Life Sciences Division

Employing an innovative NMR-based approach, the team managed to successfully characterize the structurally properties of one of these proteins, thereby meeting one of the key challenges in contemporary structural genomics. This breakthrough unlocks the secrets to the ties between structure and function of these intrinsically disordered proteins that play a key role in many human diseases. Full results were published online in the 11 January issue of the Journal of the American Chemical Society.

Structural genomics [2] is grounded in the hypothesis that resolving the 3-dimensional structure of proteins is the key to understanding biological processes in living organisms. However, to date, the techniques employed in structural biology have been unable to identify the 3-dimensional structure of intrinsically disordered proteins (IDPs) [3], which account for around 40% of the proteins coded by the human genome. Many of these proteins are involved in human diseases, such as Tau, which is involved in the development of Alzheimer’s disease, or p53, an important tumour suppressor protein, which is involved in numerous types of cancer. The inability to determine the structure of these proteins, most crucially during functional activity (such as their interactions with multiple partners) made it impossible to decipher a number of essential molecular processes. This is what makes the development of methods for studying the conformational behaviour (4) of IDPs such a central challenge to today’s structural biology community.

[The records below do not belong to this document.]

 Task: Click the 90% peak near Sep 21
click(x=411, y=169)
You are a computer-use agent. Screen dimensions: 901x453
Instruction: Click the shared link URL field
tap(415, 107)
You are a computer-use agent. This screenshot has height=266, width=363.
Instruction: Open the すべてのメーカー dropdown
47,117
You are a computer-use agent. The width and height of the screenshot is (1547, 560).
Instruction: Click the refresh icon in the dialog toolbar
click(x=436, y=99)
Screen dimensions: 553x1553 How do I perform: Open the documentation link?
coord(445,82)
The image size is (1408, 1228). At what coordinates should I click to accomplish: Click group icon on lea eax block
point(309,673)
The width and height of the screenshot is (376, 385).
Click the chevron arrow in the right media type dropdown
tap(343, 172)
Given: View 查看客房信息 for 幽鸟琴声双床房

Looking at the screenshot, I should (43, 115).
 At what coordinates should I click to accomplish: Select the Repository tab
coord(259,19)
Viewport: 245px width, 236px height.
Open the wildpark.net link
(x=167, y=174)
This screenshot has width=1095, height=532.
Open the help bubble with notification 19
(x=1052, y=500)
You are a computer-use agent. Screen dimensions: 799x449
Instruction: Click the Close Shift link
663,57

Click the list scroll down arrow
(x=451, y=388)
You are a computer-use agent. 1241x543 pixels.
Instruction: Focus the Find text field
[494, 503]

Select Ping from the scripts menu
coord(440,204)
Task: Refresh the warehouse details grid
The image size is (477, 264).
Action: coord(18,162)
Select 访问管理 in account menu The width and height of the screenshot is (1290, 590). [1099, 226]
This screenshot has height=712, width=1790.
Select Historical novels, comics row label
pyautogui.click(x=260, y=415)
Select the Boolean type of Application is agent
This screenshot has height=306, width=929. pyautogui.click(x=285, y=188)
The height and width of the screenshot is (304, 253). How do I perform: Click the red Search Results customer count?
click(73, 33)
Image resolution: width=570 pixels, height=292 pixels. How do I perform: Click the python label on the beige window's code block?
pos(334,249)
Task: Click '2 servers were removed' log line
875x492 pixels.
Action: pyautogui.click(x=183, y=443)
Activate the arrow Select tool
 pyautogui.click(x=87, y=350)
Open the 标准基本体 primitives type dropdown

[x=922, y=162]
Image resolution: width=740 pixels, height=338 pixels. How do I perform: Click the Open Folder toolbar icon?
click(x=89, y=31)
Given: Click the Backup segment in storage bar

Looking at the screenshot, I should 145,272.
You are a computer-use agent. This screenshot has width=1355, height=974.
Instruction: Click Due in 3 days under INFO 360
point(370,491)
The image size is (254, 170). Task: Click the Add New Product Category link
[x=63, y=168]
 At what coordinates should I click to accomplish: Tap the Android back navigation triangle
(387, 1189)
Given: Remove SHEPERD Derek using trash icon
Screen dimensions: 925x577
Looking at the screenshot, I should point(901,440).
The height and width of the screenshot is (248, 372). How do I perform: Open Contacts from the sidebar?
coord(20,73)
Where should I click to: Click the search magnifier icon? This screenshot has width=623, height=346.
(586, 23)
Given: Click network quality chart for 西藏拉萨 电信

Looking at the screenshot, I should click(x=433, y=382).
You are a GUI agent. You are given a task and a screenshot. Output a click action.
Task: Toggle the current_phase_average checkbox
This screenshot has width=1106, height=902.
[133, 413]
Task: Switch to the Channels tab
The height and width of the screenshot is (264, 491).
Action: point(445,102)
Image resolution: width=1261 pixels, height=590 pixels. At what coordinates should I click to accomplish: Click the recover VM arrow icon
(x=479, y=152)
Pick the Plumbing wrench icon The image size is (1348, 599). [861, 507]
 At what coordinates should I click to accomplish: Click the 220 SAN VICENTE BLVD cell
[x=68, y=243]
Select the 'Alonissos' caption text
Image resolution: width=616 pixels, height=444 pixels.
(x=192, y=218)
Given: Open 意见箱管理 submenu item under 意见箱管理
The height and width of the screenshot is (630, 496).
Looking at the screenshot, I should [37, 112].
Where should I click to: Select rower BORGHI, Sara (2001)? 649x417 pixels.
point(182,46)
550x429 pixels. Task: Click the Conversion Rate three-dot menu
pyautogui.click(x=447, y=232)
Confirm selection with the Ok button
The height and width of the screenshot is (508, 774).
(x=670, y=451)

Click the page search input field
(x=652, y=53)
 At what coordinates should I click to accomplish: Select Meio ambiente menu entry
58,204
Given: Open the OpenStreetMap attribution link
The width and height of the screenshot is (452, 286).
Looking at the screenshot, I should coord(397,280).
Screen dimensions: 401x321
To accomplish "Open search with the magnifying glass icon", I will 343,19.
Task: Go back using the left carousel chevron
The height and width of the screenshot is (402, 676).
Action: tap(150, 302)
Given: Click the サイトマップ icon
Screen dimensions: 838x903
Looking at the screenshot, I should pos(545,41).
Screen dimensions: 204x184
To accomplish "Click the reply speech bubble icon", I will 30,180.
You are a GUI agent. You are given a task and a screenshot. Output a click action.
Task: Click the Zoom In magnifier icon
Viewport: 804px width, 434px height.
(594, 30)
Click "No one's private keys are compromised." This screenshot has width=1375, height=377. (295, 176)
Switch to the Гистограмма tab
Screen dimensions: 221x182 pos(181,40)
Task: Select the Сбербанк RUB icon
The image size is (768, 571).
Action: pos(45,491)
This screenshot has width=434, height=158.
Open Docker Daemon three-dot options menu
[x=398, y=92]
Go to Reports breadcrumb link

Now, a Grenoble-based research team from the CEA’s Life Sciences Division, the CNRS and Joseph Fourier University, working with scientists from the Unit of Virus-Host Cell Interactions [5], has published the first highly-detailed description of the structural and dynamic features of an intrinsically disordered protein: the nucleoprotein of the Sendai virus (a virus similar to the measles virus). This protein plays a crucial role in viral transcriptional and replication inside infected cells. The team achieved this breakthrough feat by pioneering an NMR-based technique. By observing the average chemical shifts in the atom skeleton of the protein, they gained an atomic-level description of the structure of the part of the protein that interacts with its partner (a viral polymerase) to activate viral transcription and replication.

This technique has unlocked possibilities for characterizing a whole range of intrinsically disordered proteins, to gain insight into how they function (or dysfunction) and, ultimately, for developing potential pharmacological inhibitors.

The approach engineered transforms simple spectral data into a model of the structural and dynamic properties of IDPs. The illustration here shows the Sendai virus nucleoprotein, with the active site presenting its partially helical formation.
Credits: CEA

___

Jean-Pierre Ebel Institute of Structural Biology (IBS, three-way CEA-CNRS-Joseph Fourier University institute), Grenoble.
[2] Structural genomics is a new discipline branching out from genomics. Structural genomics seeks to systematically describe the 3-dimensional structure of every protein encoded by a given genome, using biophysical, X-ray crystallography, and NMR-based techniques.
[3] Intrinsically disordered proteins: proteins that are functional despite having no stable 3-dimensional structure
[4] Conformational behaviour: structural and dynamic properties describing the disorder intrinsic to these proteins
[5] Professor Rob Ruigrok, Unit of Virus–Host Cell Interactions (UVHCI), UMI 3265 UJF-EMBL-CNRS Grenoble
[These findings were covered in a joint CEA-CNRS-UJF press release dated 18 January 2010.]